1/2 cup arugula (optional)

1/2 cup cherry tomatoes, halved

8 oz burrata cheese

Crushed red pepper flakes (optional)

Directions

I start by cooking the pasta in salted water according to the package directions until it’s al dente. Once done, I drain and rinse it under cold water to stop the cooking process.

While the pasta cooks, I whisk together olive oil, lemon zest, lemon juice, honey, minced garlic, salt, and pepper to make a zesty dressing.

In a large mixing bowl, I toss the cooled pasta with the chopped basil, mint, arugula (when I’m using it), and cherry tomatoes.

Then I pour the lemon vinaigrette over the pasta and toss it gently to make sure everything is evenly coated.

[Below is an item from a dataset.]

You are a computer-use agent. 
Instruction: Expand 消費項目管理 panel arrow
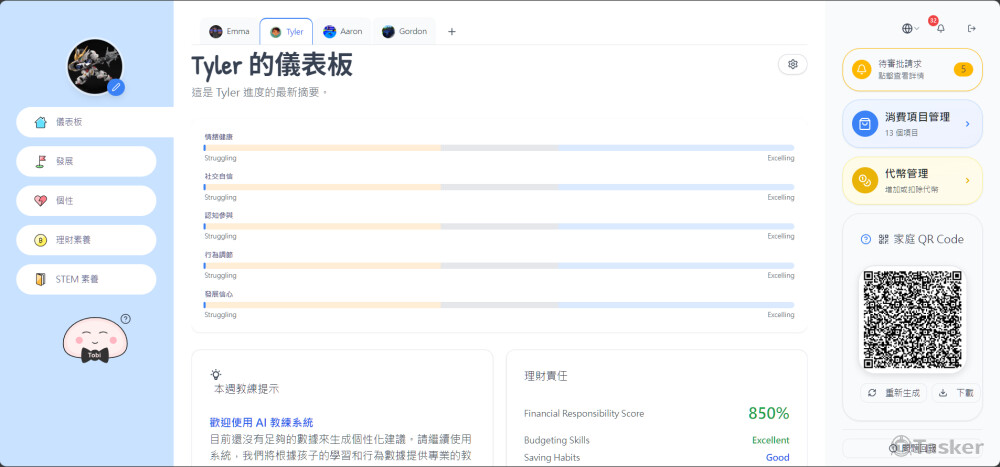point(967,124)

I tear the burrata into bite-sized chunks and gently place it over the pasta salad.

For a little extra kick, I finish it off with more fresh herbs and a sprinkle of crushed red pepper flakes.

I like to serve this pasta salad immediately, but chilling it for 30 minutes enhances the flavors even more.

Servings and timing

This recipe makes about 4 servings and comes together quickly—perfect for busy days.

Prep Time: 10 minutes

Cooking Time: 10 minutes

Total Time: 20 minutes

Calories per serving: Approximately 420 kcal

Variations

When I want to mix things up, I try a few easy swaps. I’ve used orecchiette or penne in place of fusilli, and sometimes I swap the burrata for mozzarella pearls if that’s what I have. For a more filling version, I toss in grilled chicken or chickpeas. Swapping out basil or mint for dill or parsley also works great if I want a slightly different herbaceous flavor.

Storage/Reheating

I store any leftovers in an airtight container in the fridge for up to 2 days. Since burrata doesn’t hold up well once mixed, I like to keep it separate and add it fresh just before serving if I’m making the salad ahead of time. I don’t reheat this dish—it’s meant to be enjoyed cold or at room temperature.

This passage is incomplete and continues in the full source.